Perceptions of quality of life in people with mild and borderline learning disability and the autism diagnostic process

Abstract

This study used mixed methods to gather multidimensional quality of life perceptions from a small group of adults (n = 20) who have mild or borderline learning disabilities and have been referred to a local diagnostic process. The methods were developed through a contextual literature search and a focus group. Quantitative methods involved the administration of quantitative tools that were the Comprehensive Quality of Life Scale- Intellectual/Cognitive Disability (COMQOL-I5) (Cummins and Lau 1996) and the Personal Wellbeing Index- Intellectual Disability (PWI-ID) (Cummins and Lau 2005) as well as a visual ranking exercise of dimension importance. An in-depth qualitative interview, using some adapted ethnographic approaches was carried out with a purposively selected group of 8 of the participants.
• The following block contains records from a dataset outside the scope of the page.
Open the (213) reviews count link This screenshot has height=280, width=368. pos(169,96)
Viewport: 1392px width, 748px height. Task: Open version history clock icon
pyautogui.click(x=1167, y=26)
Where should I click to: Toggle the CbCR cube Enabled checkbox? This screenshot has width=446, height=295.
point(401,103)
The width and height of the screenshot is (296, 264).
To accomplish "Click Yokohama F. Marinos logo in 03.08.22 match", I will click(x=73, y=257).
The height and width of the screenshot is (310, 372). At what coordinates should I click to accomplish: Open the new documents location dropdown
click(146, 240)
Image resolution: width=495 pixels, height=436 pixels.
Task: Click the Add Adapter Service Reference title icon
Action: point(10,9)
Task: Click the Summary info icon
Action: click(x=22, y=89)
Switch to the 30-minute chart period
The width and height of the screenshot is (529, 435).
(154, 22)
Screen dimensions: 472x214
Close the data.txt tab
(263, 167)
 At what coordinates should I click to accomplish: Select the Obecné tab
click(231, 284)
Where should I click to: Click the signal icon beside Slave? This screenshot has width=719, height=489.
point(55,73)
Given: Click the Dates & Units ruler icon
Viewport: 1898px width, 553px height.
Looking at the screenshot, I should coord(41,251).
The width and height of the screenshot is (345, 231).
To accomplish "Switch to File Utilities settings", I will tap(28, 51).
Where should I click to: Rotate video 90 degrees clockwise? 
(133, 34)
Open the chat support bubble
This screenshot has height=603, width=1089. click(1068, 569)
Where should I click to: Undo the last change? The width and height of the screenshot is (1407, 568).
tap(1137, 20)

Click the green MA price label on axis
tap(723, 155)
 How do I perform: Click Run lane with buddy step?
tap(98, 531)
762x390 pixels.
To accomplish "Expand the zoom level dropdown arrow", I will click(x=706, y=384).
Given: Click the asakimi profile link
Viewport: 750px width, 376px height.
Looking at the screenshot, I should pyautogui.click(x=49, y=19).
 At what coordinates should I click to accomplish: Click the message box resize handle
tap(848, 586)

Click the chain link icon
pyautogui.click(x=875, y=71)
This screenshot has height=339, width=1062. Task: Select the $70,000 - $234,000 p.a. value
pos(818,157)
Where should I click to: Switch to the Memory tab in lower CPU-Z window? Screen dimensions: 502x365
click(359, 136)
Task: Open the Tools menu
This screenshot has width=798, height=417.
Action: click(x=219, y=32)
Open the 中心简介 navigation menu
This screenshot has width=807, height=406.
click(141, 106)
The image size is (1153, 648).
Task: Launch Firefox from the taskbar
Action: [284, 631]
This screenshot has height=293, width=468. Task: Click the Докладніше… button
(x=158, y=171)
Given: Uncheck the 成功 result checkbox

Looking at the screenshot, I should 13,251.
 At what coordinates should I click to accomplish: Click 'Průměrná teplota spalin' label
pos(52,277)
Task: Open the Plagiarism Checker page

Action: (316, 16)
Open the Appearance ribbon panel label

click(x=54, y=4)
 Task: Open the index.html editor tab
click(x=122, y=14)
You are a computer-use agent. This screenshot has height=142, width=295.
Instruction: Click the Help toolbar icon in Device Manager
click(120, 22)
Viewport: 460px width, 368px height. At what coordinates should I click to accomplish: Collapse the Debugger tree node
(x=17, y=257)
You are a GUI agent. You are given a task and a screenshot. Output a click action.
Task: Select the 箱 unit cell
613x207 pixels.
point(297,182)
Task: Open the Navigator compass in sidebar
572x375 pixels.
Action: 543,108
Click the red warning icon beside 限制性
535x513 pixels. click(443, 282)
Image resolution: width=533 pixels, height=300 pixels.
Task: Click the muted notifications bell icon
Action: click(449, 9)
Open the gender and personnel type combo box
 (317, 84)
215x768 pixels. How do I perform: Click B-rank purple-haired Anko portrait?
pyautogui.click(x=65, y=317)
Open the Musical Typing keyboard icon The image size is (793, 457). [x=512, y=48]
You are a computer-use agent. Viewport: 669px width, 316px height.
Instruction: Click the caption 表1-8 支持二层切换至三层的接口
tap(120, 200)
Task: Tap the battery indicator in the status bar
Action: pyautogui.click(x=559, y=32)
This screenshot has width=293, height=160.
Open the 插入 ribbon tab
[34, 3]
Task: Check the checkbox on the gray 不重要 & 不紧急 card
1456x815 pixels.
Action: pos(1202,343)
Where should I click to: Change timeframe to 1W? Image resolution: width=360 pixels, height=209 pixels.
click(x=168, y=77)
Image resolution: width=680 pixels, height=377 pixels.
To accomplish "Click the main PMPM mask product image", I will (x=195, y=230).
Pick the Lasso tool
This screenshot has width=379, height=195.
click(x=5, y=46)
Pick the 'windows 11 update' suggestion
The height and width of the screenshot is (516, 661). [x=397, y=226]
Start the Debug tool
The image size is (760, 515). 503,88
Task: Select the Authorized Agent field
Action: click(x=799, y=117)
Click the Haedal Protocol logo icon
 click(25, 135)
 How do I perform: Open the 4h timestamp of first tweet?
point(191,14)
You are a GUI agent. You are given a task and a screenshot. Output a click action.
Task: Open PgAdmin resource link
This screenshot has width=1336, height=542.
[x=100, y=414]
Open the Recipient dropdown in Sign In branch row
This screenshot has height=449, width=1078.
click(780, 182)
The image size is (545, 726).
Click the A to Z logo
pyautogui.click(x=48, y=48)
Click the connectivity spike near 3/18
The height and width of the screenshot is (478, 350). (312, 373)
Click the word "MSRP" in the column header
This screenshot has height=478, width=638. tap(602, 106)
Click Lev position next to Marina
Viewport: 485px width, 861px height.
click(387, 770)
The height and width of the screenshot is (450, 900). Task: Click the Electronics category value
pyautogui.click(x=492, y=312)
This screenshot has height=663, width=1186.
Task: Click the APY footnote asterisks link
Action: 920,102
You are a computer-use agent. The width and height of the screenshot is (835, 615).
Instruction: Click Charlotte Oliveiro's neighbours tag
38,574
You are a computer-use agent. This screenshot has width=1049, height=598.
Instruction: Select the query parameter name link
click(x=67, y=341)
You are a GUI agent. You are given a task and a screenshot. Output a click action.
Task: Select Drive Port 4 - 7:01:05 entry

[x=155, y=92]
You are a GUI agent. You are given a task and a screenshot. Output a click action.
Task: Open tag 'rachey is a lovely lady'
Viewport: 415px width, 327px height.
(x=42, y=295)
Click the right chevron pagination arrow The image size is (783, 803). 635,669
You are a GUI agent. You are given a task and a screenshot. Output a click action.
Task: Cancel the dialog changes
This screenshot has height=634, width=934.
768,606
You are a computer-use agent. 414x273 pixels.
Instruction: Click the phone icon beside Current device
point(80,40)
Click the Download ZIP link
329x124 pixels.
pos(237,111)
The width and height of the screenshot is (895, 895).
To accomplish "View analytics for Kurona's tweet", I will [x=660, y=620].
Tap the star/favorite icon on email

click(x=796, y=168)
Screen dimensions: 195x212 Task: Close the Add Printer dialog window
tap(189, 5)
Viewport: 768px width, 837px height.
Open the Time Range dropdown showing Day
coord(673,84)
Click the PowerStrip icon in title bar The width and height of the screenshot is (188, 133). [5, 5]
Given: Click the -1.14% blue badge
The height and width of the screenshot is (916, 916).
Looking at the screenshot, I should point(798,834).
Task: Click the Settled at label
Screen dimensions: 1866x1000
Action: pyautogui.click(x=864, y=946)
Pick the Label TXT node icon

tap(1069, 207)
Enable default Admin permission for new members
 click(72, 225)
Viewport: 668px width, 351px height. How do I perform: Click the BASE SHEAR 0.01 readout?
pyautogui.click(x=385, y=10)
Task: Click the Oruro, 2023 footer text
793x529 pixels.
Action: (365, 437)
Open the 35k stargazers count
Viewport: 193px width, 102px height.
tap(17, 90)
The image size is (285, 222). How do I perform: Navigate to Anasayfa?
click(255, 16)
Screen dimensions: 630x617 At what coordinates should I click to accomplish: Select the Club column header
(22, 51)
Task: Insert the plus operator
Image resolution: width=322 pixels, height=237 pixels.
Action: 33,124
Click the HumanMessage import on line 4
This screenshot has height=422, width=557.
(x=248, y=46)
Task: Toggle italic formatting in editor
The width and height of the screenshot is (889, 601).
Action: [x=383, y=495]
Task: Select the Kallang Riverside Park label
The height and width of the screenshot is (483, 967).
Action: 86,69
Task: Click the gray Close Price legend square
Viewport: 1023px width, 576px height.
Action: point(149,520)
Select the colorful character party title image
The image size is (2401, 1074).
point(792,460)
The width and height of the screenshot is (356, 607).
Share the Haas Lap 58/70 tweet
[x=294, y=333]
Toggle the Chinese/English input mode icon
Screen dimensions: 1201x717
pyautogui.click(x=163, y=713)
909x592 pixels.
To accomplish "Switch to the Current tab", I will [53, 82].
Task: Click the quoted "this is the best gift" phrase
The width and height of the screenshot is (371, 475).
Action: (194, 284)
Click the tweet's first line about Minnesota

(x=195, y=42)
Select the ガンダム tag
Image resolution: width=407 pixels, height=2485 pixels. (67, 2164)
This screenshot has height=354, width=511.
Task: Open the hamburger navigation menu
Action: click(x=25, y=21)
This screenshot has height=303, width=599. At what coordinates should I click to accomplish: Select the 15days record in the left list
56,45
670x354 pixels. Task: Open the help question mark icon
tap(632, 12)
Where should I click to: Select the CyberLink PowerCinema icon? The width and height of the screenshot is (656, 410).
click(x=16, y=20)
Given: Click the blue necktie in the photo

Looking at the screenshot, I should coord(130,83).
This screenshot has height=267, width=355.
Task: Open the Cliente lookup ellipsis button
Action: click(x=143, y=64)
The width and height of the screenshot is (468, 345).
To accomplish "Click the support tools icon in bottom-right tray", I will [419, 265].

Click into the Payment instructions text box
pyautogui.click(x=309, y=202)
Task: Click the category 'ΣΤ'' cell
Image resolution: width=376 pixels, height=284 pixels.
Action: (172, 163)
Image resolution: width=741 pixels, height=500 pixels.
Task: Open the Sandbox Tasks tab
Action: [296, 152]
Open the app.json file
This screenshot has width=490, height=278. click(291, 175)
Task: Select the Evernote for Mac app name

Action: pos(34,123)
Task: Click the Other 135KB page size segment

Quantitative analysis was carried out using selected statistical analysis and qualitative data analysed using thematic analysis (Braun and Clarke 2013)
The findings indicated that the study group had a generally low level of objective quality of life with the exception of the dimensions of health and emotional wellbeing. The study group had a lower level of subjective quality of life than was expected, with the exceptions of the dimensions of social interaction and safety. Themes were identified in the data. These included: people are difficult, people have value, life is not fair, emotions are a problem, communication is key, control is key, I want to feel worthwhile and it all boils down to the moneywise.
This study identified some differences in quantitative indicators of subjective and objective quality of life for this participant group from studies of people with learning disability and the ordinary population. It raises issues in relation to the specific impact of autism characteristics on quality of life perceptions, particularly in the areas of social interaction, health and material wellbeing. It highlights the importance of combining clinical and research roles and demonstrates that this participant group’s quality of life perceptions can be accessed directly with skilled support.